Segundo a 5ª edição do Manual Diagnóstico e


Estatístico de Transtornos Mentais, DSM-V, a
Esquizofrenia é uma doença que faz parte dos
transtornos do "Espectro da Esquizofrenia e outros
Transtornos Psicóticos", é uma síndrome clínica
heterogênea, seus sintomas característicos envolvem
uma série de disfunções cognitivas,
comportamentais e emocionais. Lembrando que não
existe nenhum sintoma patognomônico do
transtorno.

O diagnóstico de esquizofrenia envolverá o


reconhecimento de um conjunto de sinais e sintomas
que fazem parte da síndrome associados a um
funcionamento social, profissional e da organização
da vida diária prejudicados.

A esquizofrenia tem prevalência ao longo da vida,


segundo o DSM-V, de 0,3 a 0,7% da população
atual. Os sintomas psicóticos que compõe a clínica
dessa síndrome, chamada atualmente de
transtorno, costumam surgir entre o fim da
adolescência e meados dos 30 anos, lembrando que
raramente inicia antes da adolescência.

Segue os critérios diagnósticos do DSM-V para


Esquizofrenia:

A. Dois (ou mais) dos itens a seguir, cada um


presente por uma quantidade significativa de tempo
durante um período de um mês (ou menos, se
tratados com sucesso). Pelo menos um deles deve
ser (1), (2) ou (3):

1. Delírios.
2. Alucinações.
3. Discurso desorganizado.
4. Comportamento grosseiramente desorganizado
ou catatônico.
5. Sintomas negativos (i.e., expressão emocional
diminuída ou avolia).

B. Por período significativo de tempo desde o


aparecimento da perturbação, o nível de
funcionamento em uma ou mais áreas importantes
do funcionamento, como trabalho, relações
interpessoais ou autocuidado, está acentuadamente
abaixo do nível alcançado antes do início (ou,
quando o início se dá na infância ou na adolescência,
incapacidade de atingir o nível esperado de
funcionamento interpessoal, acadêmico ou
profissional).

C. Sinais contínuos de perturbação persistem


durante, pelo menos, seis meses. Esse período de
seis meses deve incluir no mínimo um mês de
sintomas (ou menos, se tratados com sucesso) que
precisam satisfazer ao Critério A (i.e., sintomas da
fase ativa) e pode incluir períodos de sintomas
prodrômicos ou residuais. Durante esses períodos
prodrômicos ou residuais, os sinais da perturbação
podem ser manifestados apenas por sintomas
negativos ou por dois ou mais sintomas listados no
Critério A presentes em uma forma atenuada (p. ex.,
crenças esquisitas, experiências perceptivas
incomuns).

D. Transtorno esquizoafetivo e transtorno depressivo


ou transtorno bipolar com características psicóticas
são descartados porque 1) não ocorreram episódios
depressivos maiores ou maníacos
concomitantemente com os sintomas da fase ativa,
ou 2) se episódios de humor ocorreram durante os
sintomas da fase ativa, sua duração total foi breve
em relação aos períodos ativo e residual da doença.

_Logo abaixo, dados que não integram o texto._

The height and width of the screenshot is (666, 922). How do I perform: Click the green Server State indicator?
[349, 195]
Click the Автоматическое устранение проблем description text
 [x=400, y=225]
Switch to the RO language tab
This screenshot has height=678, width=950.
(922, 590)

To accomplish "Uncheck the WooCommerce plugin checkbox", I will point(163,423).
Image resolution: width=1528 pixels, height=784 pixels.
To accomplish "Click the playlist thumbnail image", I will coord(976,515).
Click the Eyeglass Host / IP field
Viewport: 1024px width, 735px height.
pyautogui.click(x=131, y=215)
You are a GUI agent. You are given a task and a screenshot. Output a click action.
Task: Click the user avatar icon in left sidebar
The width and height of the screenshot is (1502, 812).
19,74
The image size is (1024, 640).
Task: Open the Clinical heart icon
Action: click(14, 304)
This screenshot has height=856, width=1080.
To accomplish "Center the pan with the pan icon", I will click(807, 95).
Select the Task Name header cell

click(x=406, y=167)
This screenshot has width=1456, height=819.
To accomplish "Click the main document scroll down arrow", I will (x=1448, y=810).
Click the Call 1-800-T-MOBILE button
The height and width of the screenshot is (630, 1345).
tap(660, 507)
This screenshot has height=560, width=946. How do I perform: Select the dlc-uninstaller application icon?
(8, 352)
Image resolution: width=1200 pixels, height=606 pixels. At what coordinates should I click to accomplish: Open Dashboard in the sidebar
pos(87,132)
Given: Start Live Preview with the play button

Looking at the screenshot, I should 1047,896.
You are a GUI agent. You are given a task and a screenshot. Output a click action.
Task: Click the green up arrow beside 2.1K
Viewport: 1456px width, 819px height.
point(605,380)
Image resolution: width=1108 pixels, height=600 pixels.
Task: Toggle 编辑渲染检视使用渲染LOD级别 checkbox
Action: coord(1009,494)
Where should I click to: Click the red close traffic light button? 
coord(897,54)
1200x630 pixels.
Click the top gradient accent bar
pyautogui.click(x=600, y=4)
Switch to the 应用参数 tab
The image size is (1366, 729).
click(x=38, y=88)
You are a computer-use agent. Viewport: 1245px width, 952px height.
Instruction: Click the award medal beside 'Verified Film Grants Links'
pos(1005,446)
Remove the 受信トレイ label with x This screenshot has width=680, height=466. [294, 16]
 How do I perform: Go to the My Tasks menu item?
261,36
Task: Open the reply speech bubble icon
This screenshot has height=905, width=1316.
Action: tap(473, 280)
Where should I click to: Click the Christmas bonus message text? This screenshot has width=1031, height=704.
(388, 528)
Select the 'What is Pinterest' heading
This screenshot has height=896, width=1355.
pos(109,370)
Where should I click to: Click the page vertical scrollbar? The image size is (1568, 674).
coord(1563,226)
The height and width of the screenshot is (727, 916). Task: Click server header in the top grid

E. A perturbação pode ser atribuída aos efeitos


fisiológicos de uma substância (p. ex., droga de
abuso, medicamento) ou a outra condição médica.

F. Se há história de transtorno do espectro autista ou


de um transtorno da comunicação iniciado na
infância, o diagnóstico adicional de esquizofrenia é
realizado somente se delírios ou alucinações
proeminentes, além dos demais sintomas exigidos de
esquizofrenia, estão também presentes por pelo
menos um mês (ou menos, se tratados com sucesso).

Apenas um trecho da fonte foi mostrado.